Nombreux sont les ouvrages et publications ayant pour sujet l’historiographie de la montée en puissance des complexes industrialo-militaires avant et durant la Grande Guerre, se traduisant au front par un changement radical dans l’art et la manière de conduire la guerre, devenue de façon inédite une guerre totale, de matériel. La Grande Guerre a été celle de l’artillerie. Son hyperbrutalité, son pouvoir d’attrition n’ont eu de cesse d’augmenter durant le conflit. Environ un milliard d’obus d’artillerie lourde et de campagne et autant pour l’artillerie de tranchée ont été tirés sur le front occidental1. Le « feu roulant » de préparation de l’offensive allemande de mars 1918 a concentré 3,5 millions d’obus en cinq heures.

Pourtant, peu d’écrit s’attachent à décrire comment dans l’immédiat après guerre, il fallut pour la toute première fois dans l’histoire de l’humanité, démobiliser et gérer un gigantesque arsenal résiduel, formé de projectiles, conventionnels ou à chargements spéciaux (chimiques, etc.), de toutes les nations. Les surplus ont été récemment estimés à plus de 1 700 000 tonnes2. Aux dépôts abandonnés par les armées se sont ajoutés les projectiles épars des arrières lignes et du champ de bataille, ainsi que les projectiles tirés mais non explosés remis à l’affleurement à la faveur des travaux de remise en état des sols vers 1919–1920, et de la reprise des labours. Les tonnages d’engins à rebuter dans l’entre-deux-guerres s’évaluent aux alentours de 2,5 à 3 millions de tonnes3.
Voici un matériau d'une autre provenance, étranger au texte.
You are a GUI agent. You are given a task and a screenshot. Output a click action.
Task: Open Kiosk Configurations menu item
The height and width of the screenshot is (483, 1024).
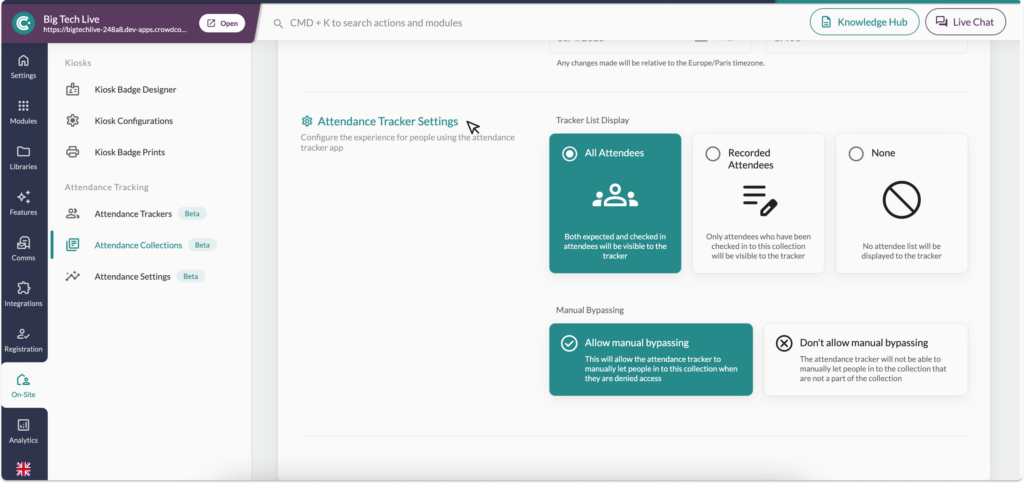pos(133,121)
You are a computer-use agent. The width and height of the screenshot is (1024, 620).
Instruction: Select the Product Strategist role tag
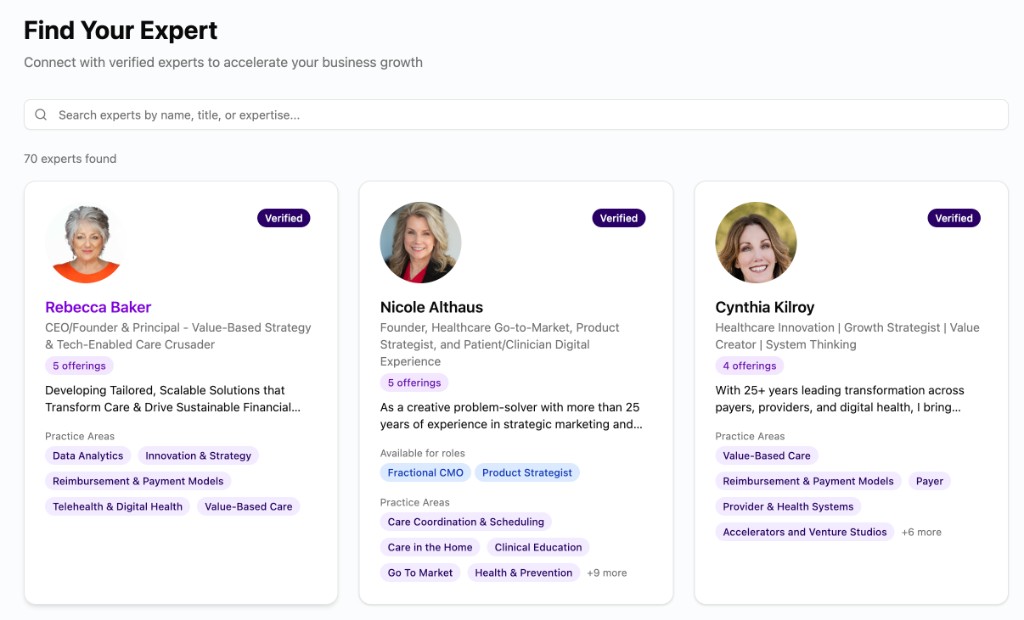click(527, 473)
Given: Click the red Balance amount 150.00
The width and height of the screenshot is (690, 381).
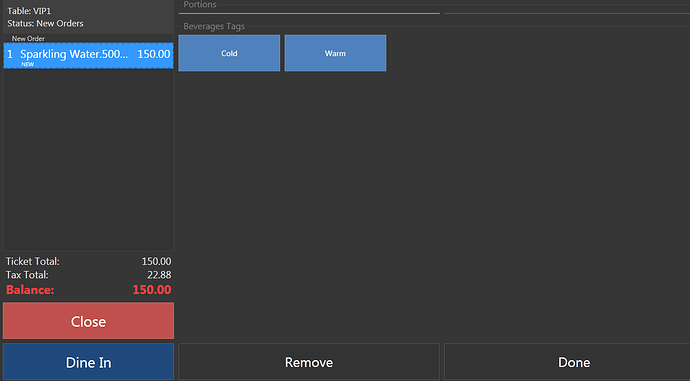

Ce dossier ne vise pas à dresser l’histoire du désobusage aux termes de la Grande Guerre mais à donner un éclairage sur un épisode de cette histoire qui affecte un territoire déjà meurtri par la guerre, la région de Verdun, et dont les conséquences environnementales et socio-politique, presque centenaires résonnent encore aujourd’hui. Cette recherche s’appuie sur des sources archivistiques issues de fond internationaux (National Archive Washington D.C.), nationaux (Service Historique de la Défense), locaux (Archives départementales de la Meuse), mais aussi sur des sources originales, comme les coupures de presse (numérisées à la Bibliothèque nationale de France), voire inattendues en décloisonnant la discipline historique et l’ouvrant à celles d’autres domaines d’expertise comme les géosciences et la pyrotechnie qui apportent des informations que les archives, souvent lacunaires, n’apportent pas. L’histoire de la gestion des munitions résiduelles de l’après-guerre en Meuse est indissociable de l’histoire qui s’y est déroulée durant la Première Guerre mondiale.

Notes 

1 Prentniss, « Chemicals in War », p. 739.
2 Hubé, D. « Sur les traces d’un secret enfoui. Enquête sur l’héritage toxique de la Grande Guerre » Michalon Editeur. Juin 2016.
3 Hubé, D. « Industrial-scale destruction of old chemical ammunition near Verdun : a forgotten chapter of the Great War » The Journal of First World War Studies. December 2017.